[Data items]
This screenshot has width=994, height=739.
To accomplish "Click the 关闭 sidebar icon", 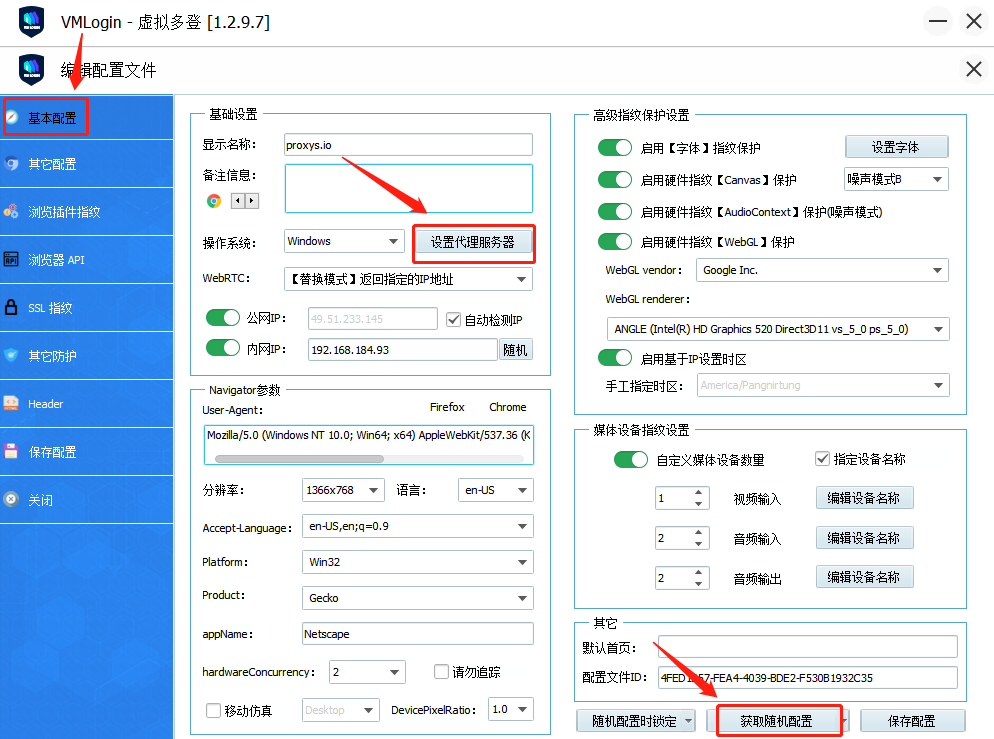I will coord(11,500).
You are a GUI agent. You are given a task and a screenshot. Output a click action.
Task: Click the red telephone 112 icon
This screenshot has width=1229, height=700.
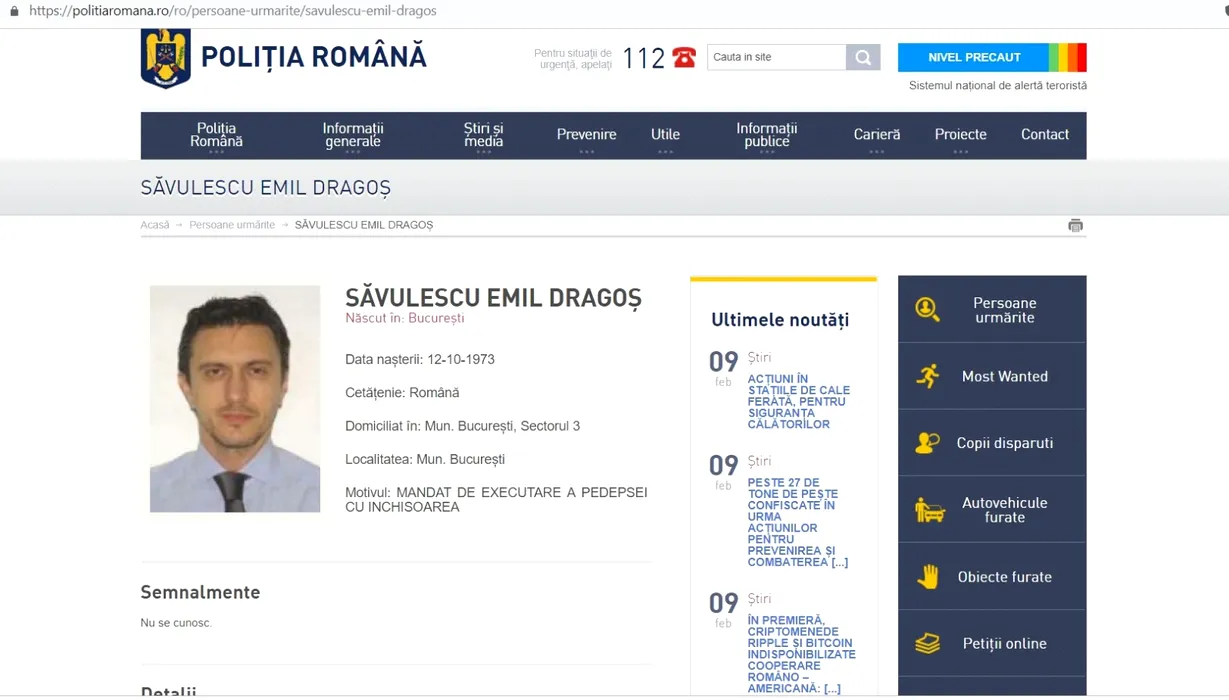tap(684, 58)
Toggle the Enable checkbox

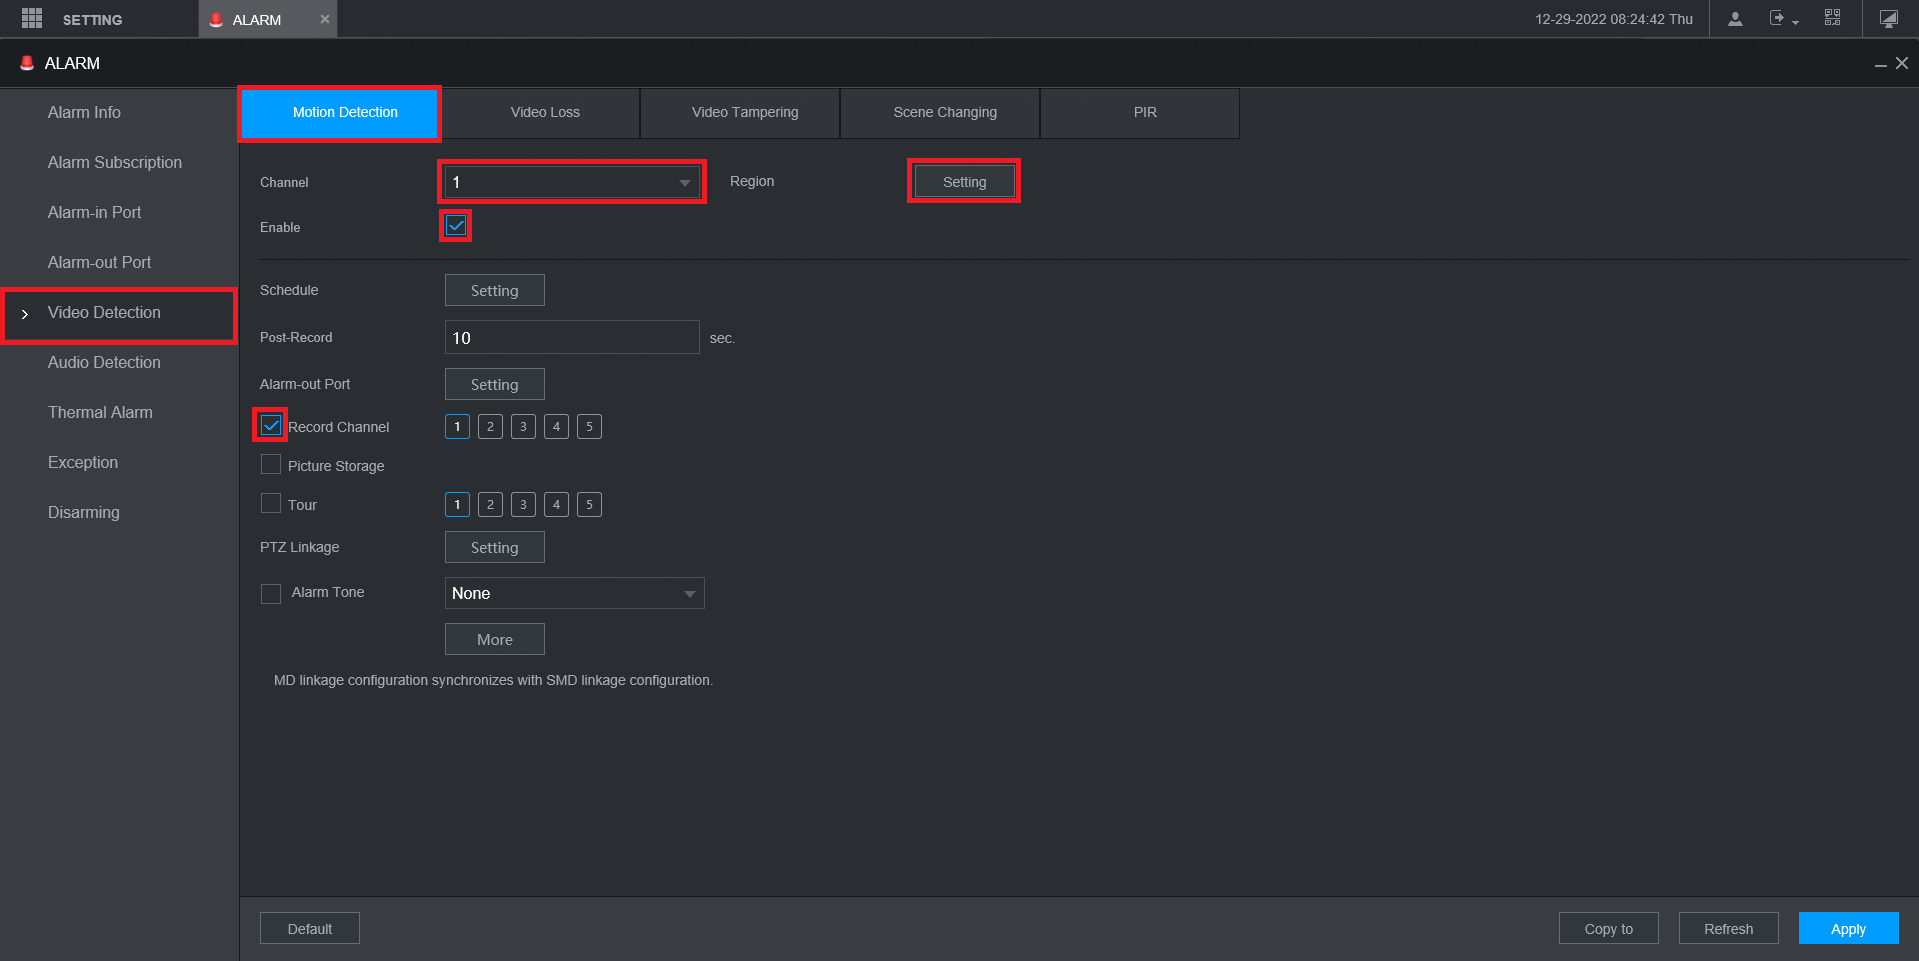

### PROBLEM REQUIREMENTS
From the line containing "Task: Click the red telephone 112 icon" to the end of the data above, give those lines again verbatim, with both endpoints included and no images.

### TASK OUTPUT
Task: Click the red telephone 112 icon
This screenshot has width=1229, height=700.
tap(684, 58)
Toggle the Enable checkbox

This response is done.